Copy out nothing but the line containing "Given: Select the @FCA row arrow indicator" and the lines that follow it to the end of the entries, exactly as they stand.

+++++

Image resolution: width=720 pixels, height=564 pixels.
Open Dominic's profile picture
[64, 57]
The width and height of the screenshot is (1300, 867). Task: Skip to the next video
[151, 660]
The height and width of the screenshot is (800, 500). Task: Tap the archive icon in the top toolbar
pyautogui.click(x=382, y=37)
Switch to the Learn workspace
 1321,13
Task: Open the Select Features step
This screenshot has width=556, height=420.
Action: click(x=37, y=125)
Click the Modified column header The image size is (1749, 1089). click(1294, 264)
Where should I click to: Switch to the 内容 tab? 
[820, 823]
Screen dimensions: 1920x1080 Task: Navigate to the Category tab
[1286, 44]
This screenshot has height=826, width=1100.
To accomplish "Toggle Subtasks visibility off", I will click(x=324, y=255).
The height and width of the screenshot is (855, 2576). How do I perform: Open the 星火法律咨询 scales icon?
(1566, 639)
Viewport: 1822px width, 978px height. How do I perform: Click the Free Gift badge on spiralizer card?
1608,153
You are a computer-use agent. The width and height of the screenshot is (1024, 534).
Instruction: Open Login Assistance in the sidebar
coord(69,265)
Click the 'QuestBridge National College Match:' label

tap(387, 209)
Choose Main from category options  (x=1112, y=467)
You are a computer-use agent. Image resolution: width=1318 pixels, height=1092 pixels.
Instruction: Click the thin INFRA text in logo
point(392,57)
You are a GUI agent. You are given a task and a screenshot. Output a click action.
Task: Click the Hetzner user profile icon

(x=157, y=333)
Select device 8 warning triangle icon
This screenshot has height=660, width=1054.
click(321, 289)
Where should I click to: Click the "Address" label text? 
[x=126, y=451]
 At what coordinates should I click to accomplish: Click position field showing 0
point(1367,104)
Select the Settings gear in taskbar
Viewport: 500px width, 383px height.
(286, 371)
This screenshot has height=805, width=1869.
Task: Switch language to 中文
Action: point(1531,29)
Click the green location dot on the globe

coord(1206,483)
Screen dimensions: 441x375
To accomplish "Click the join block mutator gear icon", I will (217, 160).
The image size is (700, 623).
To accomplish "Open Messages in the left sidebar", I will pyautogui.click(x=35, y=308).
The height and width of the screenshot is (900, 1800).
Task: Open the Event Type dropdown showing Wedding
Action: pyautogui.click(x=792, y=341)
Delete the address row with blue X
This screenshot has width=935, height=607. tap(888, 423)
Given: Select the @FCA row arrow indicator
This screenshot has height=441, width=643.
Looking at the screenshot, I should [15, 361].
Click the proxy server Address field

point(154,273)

+++++

Task response:
Given: Select the @FCA row arrow indicator
This screenshot has height=441, width=643.
Looking at the screenshot, I should [15, 361].
Click the proxy server Address field

point(154,273)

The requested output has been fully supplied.